Input material:

►

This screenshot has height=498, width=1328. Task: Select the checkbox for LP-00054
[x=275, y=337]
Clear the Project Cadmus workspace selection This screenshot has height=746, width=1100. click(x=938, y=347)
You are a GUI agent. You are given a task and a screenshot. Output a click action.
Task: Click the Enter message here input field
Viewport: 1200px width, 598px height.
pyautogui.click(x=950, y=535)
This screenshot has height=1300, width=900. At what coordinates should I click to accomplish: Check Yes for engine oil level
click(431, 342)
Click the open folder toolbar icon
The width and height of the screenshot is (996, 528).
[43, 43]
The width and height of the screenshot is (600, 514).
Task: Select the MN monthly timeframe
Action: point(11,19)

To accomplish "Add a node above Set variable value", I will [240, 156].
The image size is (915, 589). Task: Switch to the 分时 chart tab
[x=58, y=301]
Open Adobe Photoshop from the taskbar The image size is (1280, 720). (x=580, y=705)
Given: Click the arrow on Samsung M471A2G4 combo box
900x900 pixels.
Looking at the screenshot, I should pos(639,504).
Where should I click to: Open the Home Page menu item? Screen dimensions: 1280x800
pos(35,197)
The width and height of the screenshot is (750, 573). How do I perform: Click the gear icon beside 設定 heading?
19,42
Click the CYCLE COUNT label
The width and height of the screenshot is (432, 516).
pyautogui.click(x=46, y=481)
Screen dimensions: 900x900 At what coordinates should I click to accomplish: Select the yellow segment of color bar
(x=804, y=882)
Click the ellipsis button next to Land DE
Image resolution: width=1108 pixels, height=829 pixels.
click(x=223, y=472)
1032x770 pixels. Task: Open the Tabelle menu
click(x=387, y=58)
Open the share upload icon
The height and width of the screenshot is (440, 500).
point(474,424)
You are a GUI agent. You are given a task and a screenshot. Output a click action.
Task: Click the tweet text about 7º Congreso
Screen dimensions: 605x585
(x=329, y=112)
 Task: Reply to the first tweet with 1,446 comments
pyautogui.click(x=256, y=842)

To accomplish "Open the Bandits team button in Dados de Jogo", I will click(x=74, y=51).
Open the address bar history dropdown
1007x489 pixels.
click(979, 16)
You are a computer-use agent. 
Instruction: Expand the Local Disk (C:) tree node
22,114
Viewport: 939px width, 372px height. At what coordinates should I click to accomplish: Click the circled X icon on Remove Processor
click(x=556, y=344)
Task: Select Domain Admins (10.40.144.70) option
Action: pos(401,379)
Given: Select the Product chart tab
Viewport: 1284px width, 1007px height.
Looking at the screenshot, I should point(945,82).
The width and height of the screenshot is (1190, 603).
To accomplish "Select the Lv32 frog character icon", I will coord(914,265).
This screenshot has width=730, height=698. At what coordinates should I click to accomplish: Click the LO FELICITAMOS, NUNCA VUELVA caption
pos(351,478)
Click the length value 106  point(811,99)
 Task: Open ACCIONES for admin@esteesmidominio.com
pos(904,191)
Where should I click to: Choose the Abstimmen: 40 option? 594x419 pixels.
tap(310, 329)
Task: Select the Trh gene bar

◄

Exactly the lines above from the one with "Viewport: 939px width, 372px" to the one with "Given: Select the Product chart tab", both included, are to be quoted; leave the rest out.

Result of the task:
Viewport: 939px width, 372px height. At what coordinates should I click to accomplish: Click the circled X icon on Remove Processor
click(x=556, y=344)
Task: Select Domain Admins (10.40.144.70) option
Action: pos(401,379)
Given: Select the Product chart tab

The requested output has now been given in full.